The Complainant filed his complaint on 13 May 2025, alleging that Kuza Sacco Society Limited had been sending him repeated unsolicited marketing messages to his personal mobile number without his consent. He emphasised that he was not a customer of the Sacco, had no loan facility with it, and had never given express consent for any such communications. The messages caused him considerable distress and emotional harm.
The Complainant provided evidence that on 23 April 2025 he exercised his right to stop the promotional messages, receiving a confirmation message that read: "YOU HAVE SUCCESSFULLY STOPPED KUZA SACCO PROMOTIONAL MESSAGES." Notwithstanding this, the Respondent continued to send promotional messages on 2nd May 2025 and 5th May 2025. On 6 May 2025, the Complainant sent a formal email to the Respondent seeking deletion of his personal data and compensation, which the Respondent ignored.

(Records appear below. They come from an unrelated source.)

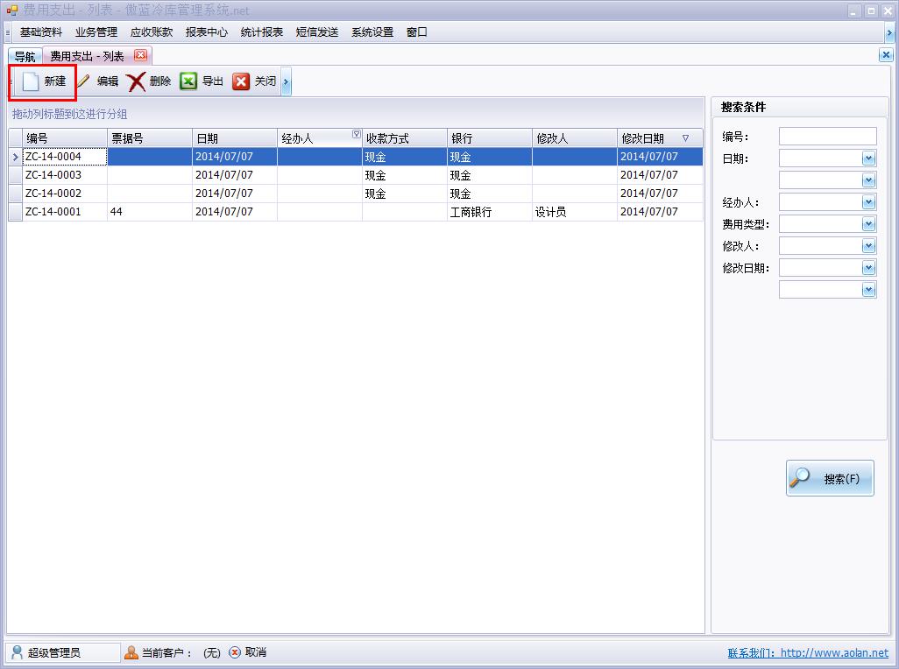Open the 费用类型 dropdown
Image resolution: width=899 pixels, height=669 pixels.
point(868,224)
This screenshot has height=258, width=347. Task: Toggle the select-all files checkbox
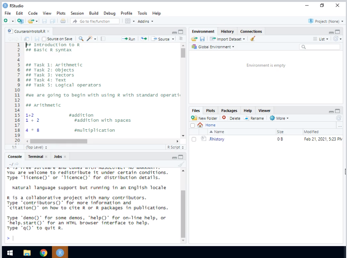click(x=193, y=125)
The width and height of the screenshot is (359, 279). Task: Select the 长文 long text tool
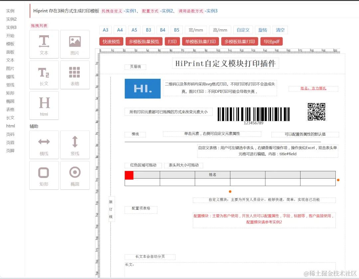44,75
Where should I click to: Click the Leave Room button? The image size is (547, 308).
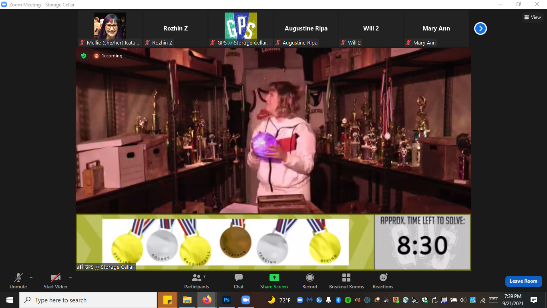(523, 281)
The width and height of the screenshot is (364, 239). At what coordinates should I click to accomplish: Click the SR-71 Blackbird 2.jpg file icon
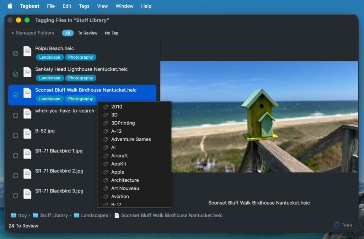tap(27, 174)
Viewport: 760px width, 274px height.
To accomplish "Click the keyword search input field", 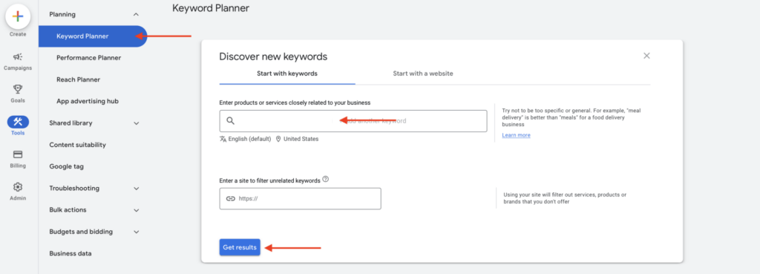I will 353,121.
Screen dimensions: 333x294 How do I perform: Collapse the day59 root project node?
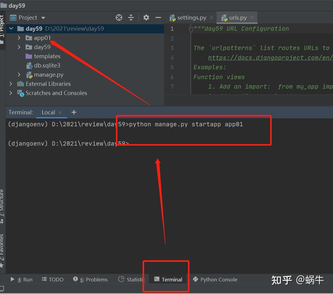coord(11,29)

The Respondent denied that the unsolicited messages caused distress or emotional torture, characterising those allegations as bare assertions. It advanced the remarkable argument that the Complainant may have opted out and subsequently opted back in to receive promotional messages in order to fraudulently claim a data breach and demand compensation. In support, the Respondent pointed to the opt-out confirmation message which included an instruction to re-activate by dialling a USSD code. The Respondent further contended that upon receiving a direct opt-out from the Complainant, it immediately erased his data from the promotional list, and that any messages received thereafter may have originated from Safaricom PLC's systems rather than from the Sacco. It also argued that the Complainant's telephone number was not sensitive personal data and was readily accessible in the public domain, and that all promotional messages had contained an option to opt in, opt out, or stop.

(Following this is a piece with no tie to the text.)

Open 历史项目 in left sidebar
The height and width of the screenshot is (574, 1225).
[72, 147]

The Complainant's rejoinder challenged the Respondent's speculation as baseless. He affirmed that he had exercised his right to object under Section 36 and right to erasure under Section 40, and that his actions were in good faith to protect his right to privacy under Article 31 of the Constitution. He noted that under Section 32 of the Act, the burden of proof to demonstrate consent lies with the data controller — and that the Respondent's speculative claim that he "might have" opted back in was entirely unsubstantiated.

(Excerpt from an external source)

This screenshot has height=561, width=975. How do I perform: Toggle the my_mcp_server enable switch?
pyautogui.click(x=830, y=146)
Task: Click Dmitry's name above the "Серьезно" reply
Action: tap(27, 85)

A site visit to the Respondent's offices established that the Respondent could not produce any evidence showing that the Complainant's consent to receiving promotional messages was freely given, informed, specific, and unequivocal. This omission was dispositive. The ODPC held that the Respondent had violated the Complainant's right under Section 26(c) of the Act — the right to object to the processing of personal data. The Respondent was ordered to compensate the Complainant KES 50,000.